• Excerpt provided
*** Block opens ***

我要评分
获取效率
正确性
完整性
易理解

A File Cannot Be Found or Opened When mpirun Is Running on Multiple Nodes

Symptom

  • When you run the mpirun command on multiple nodes, an error message is displayed indicating that an .so file cannot be found or opened.
    $ mpirun --allow-run-as-root -np 4 -N 2 --hostfile /hf2  /AllReduce
    mpirun: error while loading shared libraries: libopen-rte.so.40: cannot open shared object file: No such file or directory
  • When you run the mpirun command on multiple nodes, an error message is displayed indicating that a file cannot be found or opened.
    $ mpirun --allow-run-as-root -np 4 -N 2 --hostfile /hf2  /AllReduce
    bash: /Hyper-MPI_x.x.x_aarch64_CentOS7.6_GCC9.3_MLNX-OFED5.0/ompi/bin/orted: No such file or directory

Possible Causes

  • An .so file cannot be found or opened.

    The LD_LIBRARY_PATH environment variable has not been configured at the end of the bashrc file.

*** Block closes ***

• Exercise A
List every option passed to mpirun in the commands shown on the mpirun troubleshooting page, with its value where one is given.
• Exercise B
Write out the passage of the mpirun troubleshooting page starting at "Possible Causes" and ending at "the bashrc file.".

• Data provided

*** Block opens ***

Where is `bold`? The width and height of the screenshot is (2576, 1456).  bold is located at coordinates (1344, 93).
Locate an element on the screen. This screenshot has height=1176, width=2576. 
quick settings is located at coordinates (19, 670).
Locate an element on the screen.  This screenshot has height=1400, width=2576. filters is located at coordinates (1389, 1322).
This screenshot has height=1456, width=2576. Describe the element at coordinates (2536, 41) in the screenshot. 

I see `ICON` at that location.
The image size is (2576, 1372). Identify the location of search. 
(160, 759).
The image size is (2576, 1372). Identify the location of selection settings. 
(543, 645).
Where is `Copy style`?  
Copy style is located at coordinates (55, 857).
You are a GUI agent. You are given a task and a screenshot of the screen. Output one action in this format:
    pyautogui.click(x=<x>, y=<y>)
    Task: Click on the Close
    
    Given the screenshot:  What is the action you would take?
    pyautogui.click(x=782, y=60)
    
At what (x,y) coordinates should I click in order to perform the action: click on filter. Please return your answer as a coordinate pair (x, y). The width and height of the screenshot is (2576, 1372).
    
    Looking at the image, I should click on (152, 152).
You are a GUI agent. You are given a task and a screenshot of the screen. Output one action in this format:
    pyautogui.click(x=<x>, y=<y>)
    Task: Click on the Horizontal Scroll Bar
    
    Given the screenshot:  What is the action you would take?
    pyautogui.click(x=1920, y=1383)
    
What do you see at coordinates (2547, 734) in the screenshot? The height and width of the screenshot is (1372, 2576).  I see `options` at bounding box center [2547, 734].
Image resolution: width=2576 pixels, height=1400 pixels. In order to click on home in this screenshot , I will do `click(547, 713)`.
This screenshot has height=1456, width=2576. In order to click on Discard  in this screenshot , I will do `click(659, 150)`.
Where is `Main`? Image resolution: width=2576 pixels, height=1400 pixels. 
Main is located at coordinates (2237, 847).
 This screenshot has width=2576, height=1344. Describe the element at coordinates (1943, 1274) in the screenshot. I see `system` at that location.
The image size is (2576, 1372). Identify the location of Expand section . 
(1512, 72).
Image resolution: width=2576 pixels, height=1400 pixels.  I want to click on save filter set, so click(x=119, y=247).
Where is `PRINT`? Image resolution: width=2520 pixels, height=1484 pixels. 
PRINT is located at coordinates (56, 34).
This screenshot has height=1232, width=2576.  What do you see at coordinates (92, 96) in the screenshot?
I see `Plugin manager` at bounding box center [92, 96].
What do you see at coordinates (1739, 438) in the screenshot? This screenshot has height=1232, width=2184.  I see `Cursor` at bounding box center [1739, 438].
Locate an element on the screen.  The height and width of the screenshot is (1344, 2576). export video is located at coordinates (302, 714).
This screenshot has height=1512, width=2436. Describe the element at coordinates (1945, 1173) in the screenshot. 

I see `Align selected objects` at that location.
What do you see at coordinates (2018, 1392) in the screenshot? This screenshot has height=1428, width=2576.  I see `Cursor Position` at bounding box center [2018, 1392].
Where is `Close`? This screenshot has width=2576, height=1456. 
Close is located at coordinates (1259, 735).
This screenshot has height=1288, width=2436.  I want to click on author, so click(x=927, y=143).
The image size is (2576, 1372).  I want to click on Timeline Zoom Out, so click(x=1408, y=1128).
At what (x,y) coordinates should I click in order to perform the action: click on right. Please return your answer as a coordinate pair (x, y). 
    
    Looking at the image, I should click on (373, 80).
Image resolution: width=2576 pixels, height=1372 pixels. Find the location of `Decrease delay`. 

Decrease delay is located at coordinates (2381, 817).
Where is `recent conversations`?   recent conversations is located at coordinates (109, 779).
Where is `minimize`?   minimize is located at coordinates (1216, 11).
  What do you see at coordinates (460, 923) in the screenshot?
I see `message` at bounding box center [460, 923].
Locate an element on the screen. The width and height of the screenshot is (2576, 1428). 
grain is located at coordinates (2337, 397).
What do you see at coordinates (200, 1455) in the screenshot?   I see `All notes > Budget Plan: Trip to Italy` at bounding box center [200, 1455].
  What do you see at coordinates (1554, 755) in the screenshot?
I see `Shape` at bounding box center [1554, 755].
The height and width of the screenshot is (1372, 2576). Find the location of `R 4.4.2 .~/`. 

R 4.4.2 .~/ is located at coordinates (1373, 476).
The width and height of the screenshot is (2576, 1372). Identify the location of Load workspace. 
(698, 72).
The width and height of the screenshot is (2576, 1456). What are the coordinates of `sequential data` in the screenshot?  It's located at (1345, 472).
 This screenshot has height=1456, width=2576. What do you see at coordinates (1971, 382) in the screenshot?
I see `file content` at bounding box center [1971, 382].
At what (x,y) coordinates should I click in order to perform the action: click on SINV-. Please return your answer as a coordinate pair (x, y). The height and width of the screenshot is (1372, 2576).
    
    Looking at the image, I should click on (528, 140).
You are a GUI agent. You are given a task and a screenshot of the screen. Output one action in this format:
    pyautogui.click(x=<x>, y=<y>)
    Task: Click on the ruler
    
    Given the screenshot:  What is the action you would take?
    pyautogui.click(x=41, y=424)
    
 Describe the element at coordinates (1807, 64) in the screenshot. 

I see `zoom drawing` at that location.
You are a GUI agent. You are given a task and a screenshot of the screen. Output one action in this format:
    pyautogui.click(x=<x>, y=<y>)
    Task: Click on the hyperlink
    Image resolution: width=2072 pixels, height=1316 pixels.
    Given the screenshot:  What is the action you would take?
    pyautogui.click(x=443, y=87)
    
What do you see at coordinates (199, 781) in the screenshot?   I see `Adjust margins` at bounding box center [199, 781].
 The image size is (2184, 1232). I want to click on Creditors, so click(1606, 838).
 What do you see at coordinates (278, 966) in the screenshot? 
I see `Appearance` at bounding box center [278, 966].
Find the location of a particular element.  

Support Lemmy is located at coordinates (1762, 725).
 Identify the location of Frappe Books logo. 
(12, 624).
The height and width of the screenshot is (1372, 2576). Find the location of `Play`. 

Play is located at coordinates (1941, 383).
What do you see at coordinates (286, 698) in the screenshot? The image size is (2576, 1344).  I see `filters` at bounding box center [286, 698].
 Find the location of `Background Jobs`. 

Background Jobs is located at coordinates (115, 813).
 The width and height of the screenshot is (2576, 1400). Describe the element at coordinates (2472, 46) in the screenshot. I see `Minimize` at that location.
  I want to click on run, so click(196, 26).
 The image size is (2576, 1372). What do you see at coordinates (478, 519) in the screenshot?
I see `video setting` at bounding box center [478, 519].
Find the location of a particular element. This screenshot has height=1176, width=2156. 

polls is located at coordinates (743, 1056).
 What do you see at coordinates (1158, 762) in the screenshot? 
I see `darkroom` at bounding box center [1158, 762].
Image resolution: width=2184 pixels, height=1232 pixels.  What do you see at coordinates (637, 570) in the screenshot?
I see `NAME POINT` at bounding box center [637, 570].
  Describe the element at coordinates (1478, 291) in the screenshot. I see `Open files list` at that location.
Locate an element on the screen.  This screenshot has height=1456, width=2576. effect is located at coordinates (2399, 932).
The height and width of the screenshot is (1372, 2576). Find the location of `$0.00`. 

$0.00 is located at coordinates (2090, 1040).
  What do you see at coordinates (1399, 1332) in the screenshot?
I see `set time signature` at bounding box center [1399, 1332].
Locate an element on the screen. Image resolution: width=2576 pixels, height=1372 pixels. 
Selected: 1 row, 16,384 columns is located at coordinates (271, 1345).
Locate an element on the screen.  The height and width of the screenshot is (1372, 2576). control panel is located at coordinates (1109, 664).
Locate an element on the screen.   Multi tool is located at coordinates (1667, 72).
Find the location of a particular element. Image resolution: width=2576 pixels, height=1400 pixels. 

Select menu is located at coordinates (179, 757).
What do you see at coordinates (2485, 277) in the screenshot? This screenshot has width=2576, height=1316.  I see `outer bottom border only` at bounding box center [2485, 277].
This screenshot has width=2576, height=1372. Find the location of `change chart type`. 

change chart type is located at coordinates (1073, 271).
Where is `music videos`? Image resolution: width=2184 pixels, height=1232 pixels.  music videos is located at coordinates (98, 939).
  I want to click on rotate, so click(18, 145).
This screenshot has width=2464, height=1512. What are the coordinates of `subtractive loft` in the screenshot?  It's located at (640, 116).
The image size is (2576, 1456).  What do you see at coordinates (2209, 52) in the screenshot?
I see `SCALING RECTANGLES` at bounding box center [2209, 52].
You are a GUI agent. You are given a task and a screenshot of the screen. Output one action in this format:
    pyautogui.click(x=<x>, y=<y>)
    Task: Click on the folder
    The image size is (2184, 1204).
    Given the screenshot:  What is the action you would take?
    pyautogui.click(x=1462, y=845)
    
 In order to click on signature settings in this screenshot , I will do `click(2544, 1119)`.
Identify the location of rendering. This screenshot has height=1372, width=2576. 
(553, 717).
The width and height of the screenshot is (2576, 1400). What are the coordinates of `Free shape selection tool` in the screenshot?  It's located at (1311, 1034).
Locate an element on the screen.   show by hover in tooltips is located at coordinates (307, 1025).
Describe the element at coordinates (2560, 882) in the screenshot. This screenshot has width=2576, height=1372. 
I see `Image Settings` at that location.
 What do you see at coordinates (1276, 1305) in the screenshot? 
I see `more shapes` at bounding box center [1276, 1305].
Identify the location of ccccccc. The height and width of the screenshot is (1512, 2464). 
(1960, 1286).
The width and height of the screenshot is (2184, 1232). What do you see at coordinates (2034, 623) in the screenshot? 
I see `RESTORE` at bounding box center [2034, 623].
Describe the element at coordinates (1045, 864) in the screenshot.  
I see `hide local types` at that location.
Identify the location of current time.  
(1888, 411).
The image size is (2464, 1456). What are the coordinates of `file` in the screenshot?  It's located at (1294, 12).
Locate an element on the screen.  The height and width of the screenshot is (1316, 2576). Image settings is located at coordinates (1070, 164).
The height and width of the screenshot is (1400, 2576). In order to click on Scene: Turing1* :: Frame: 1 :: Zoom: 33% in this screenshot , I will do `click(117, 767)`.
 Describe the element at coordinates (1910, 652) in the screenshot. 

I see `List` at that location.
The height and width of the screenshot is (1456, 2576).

*** Block closes ***

• Task solution A
--allow-run-as-root
-np 4
-N 2
--hostfile /hf2

• Task solution B
Possible Causes

  • An .so file cannot be found or opened.

    The LD_LIBRARY_PATH environment variable has not been configured at the end of the bashrc file.